Situbondo (ANTARA) - Pemerintah Kabupaten Situbondo, Jawa Timur, melakukan percepatan cakupan kepemilikan Kartu Identitas Anak (KIA) dalam upaya melindungi hak anak dan mempermudah akses pelayanan pendidikan dan kesehatan serta lainnya.

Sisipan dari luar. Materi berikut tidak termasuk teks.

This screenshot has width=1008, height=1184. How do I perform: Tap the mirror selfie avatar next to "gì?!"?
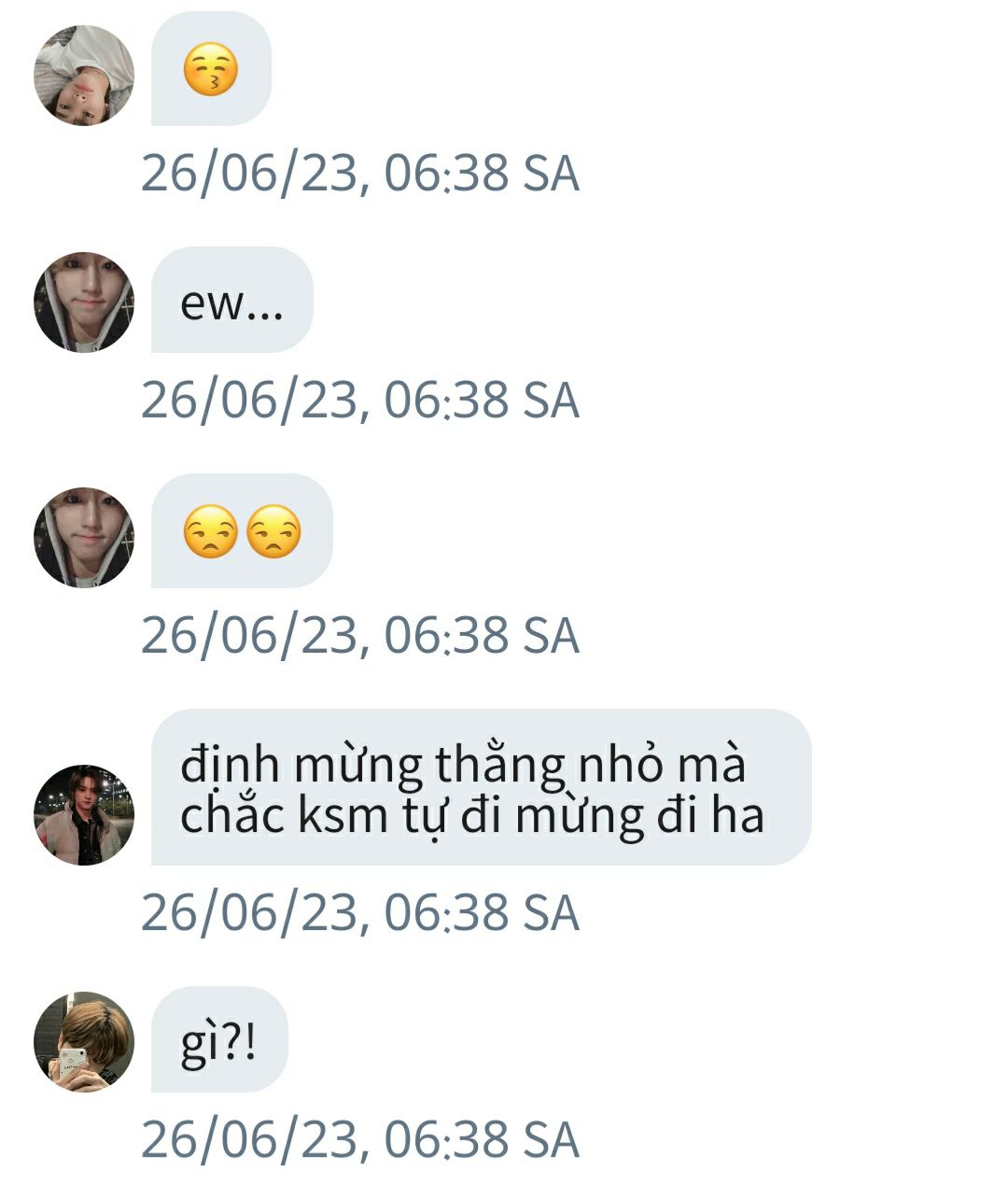[x=84, y=1041]
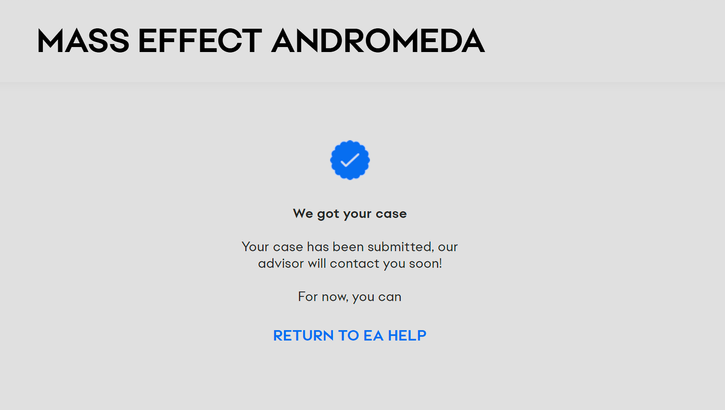Screen dimensions: 725x410
Task: Click the "We got your case" heading
Action: pyautogui.click(x=350, y=213)
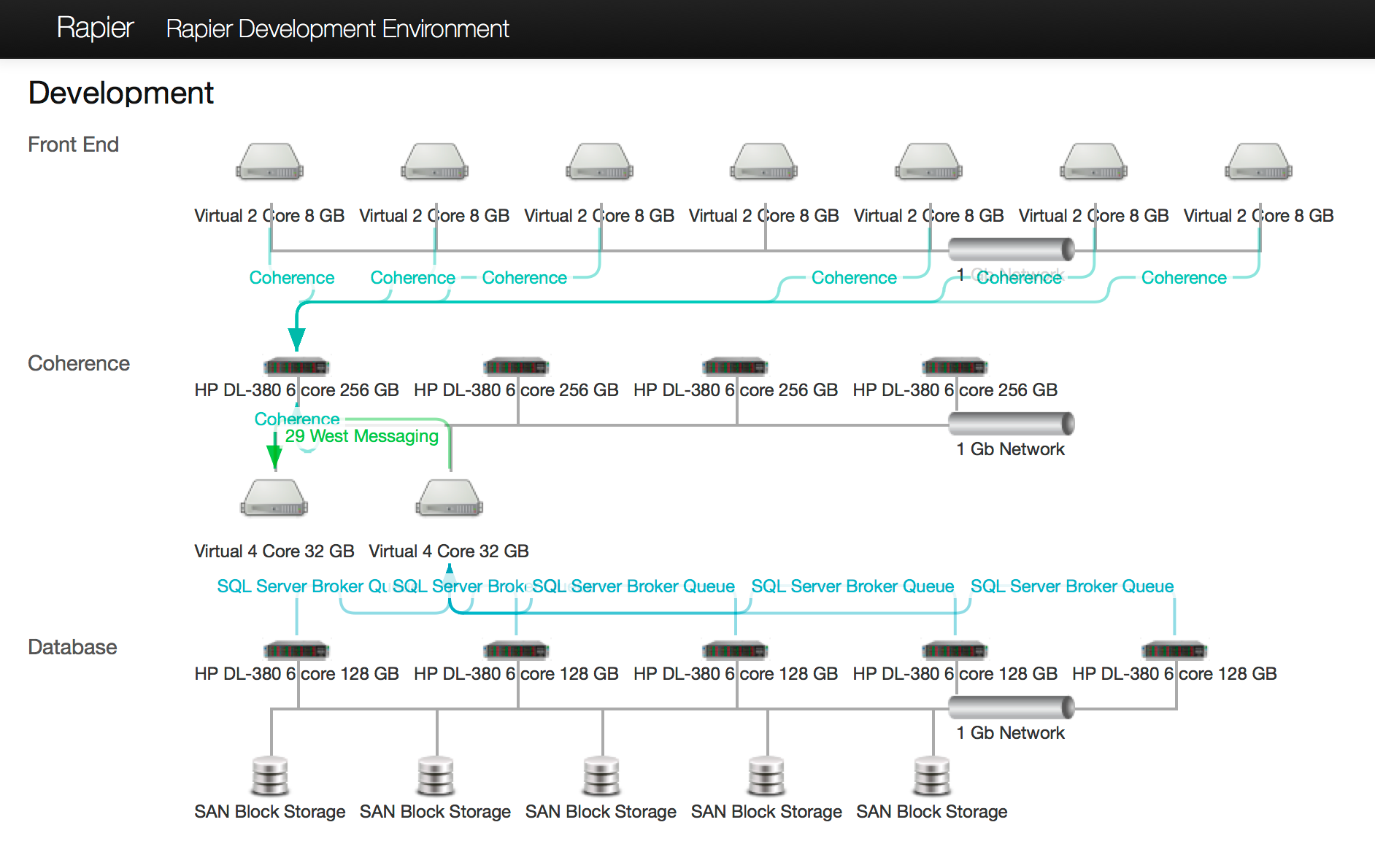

Kepala Dinas Kependudukan dan Pencatatan Sipil (Disdukcapil) Kabupaten Situbondo Tri Cahya Ningsih menyampaikan bahwa pemerintah daerah setempat bekerja sama dengan Himpunan Guru Pendidikan Anak Usia Dini (Himpaudi), Ikatan Guru Taman Kanak-kanak Indonesia (IGTKI), dan Posyandu untuk memperluas cakupan KIA.

"Kami mengajak masyarakat untuk memiliki Kartu Identitas Anak, karena dengan memiliki KIA akan mempermudah akses pelayanan publik bagi anak," katanya di Situbondo, Jawa Timur, Rabu.

Menurut Tri Cahya, pemerintah daerah setempat juga bekerja sama dengan beberapa pusat perbelanjaan, dan anak yang memiliki KIA dan menunjukkan saat berbelanja mendapatkan potongan harga termasuk main game.

Ia mencontohkan, di salah satu pusat perbelanjaan Conato, bagi anak yang punya KIA akan mendapatkan es krim gratis, ada pula bermain game dan mendapat potongan termasuk belanja.

"Kartu Identitas Anak sebagai bentuk perlindungan dan penguatan layanan publik terhadap anak dengan rentang usia 0 bulan sampai 17 tahun kurang satu hari," kata Tri Cahya.

Tri Cahya menambahkan, dari 143.442 anak di Kabupaten Situbondo, sampai saat ini tercatat ada 83.586 anak atau 58,27 persen telah memiliki KIA.

"Masih ada 59.856 anak di Situbondo belum memiliki KIA. Otomatis kalau sudah memiliki KIA, adminduknya sudah lengkap dan terdata serta juga sudah punya Nomor Induk Kependudukan (NIK)," katanya.